Когда Гущин проснулся, он обнаружил, что заботливо накрыт шерстяным колючим — как во сне — одеялом, и почему-то даже не удивился открывшейся картине: Зинченко мирно сидел у окна и листал какую-то книжку в потёртой обложке. Гущин деликатно пошуршал одеялом, привлекая внимание, и Зинченко оторвался от чтения.

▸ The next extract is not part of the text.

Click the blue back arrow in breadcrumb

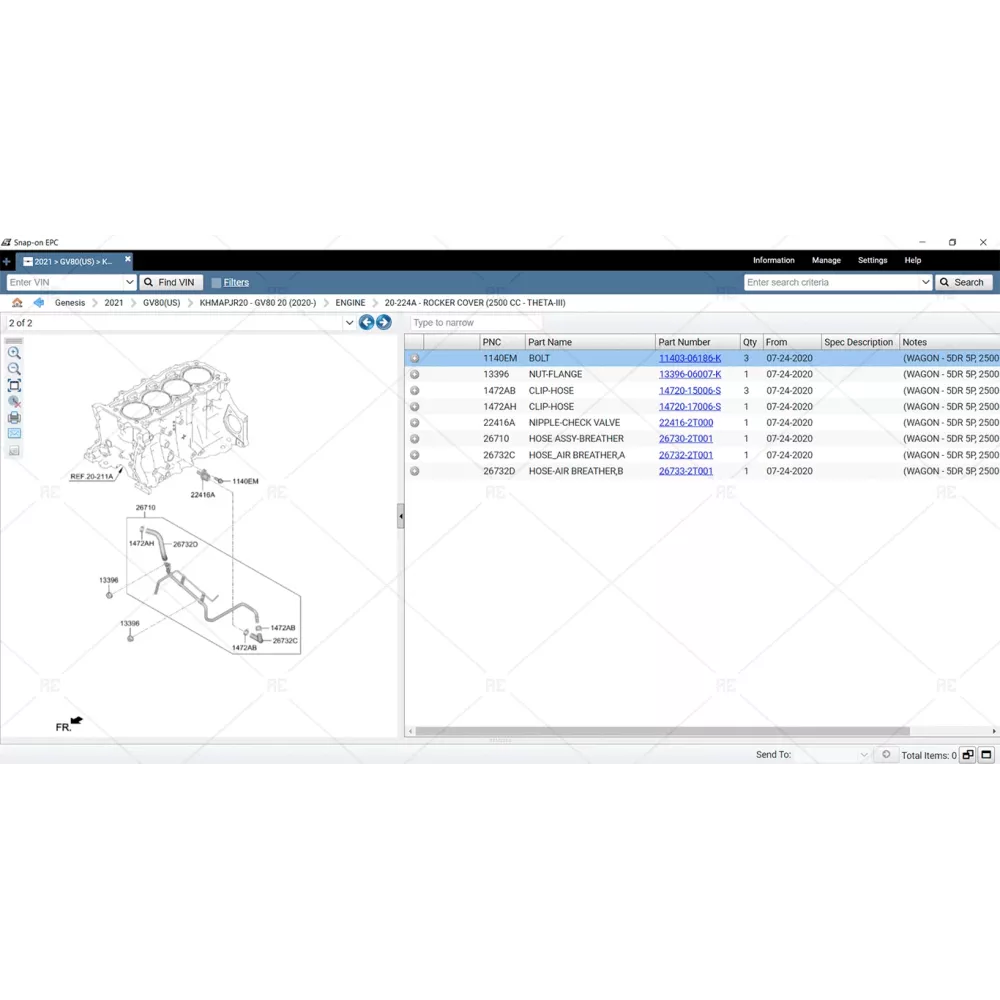pos(39,303)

— Проснулся? Наконец-то. Вставай, соседка твоя уже два раза приходила на ужин звать.

— Ужин? — Гущин сел в кровати и сонно потряс головой. — А вы... вы что, со мной весь день просидели?

Стало так тепло внутри, что даже жарко, от мысли, что командир заботливо накрывал его, Гущина, трогал лоб, чтобы убедиться в отсутствии лихорадки, и, возможно, это лёгкое, едва заметное касание губ вовсе не приснилось, а было на самом деле. Он рефлекторно коснулся пальцами точки пульса на виске.

— Обойдёшься, — резко прервал Зинченко гущинские грёзы. — «Весь день»! Машину помыл, соседке с тушей помог, в магазин съездил. Вставай, хватит разлёживаться, пошли.

Гущину ничего не оставалось, как подчиниться. Он с удовольствием отметил, что Зинченко снова перешёл на «ты». Это его обнадёжило и обрадовало.

Когда они вышли на крыльцо, Гущин всё-таки не удержался и ехидно спросил, сверля взглядом прямую командирскую спину:

— Почему же вы не уехали, Леонид Саввич? Я вроде как нахамил.

Зинченко резко развернулся:

— А я не тороплюсь никуда. Не у одного тебя отпуск, погода хорошая. А к твоему хамству я уже привык и не барышня, чтобы дверьми хлопать, — помолчал несколько секунд, разглядывая Гущина, и добавил, будто окатил ледяной водой: — Да и не договорили мы с тобой однажды. Надо бы закончить.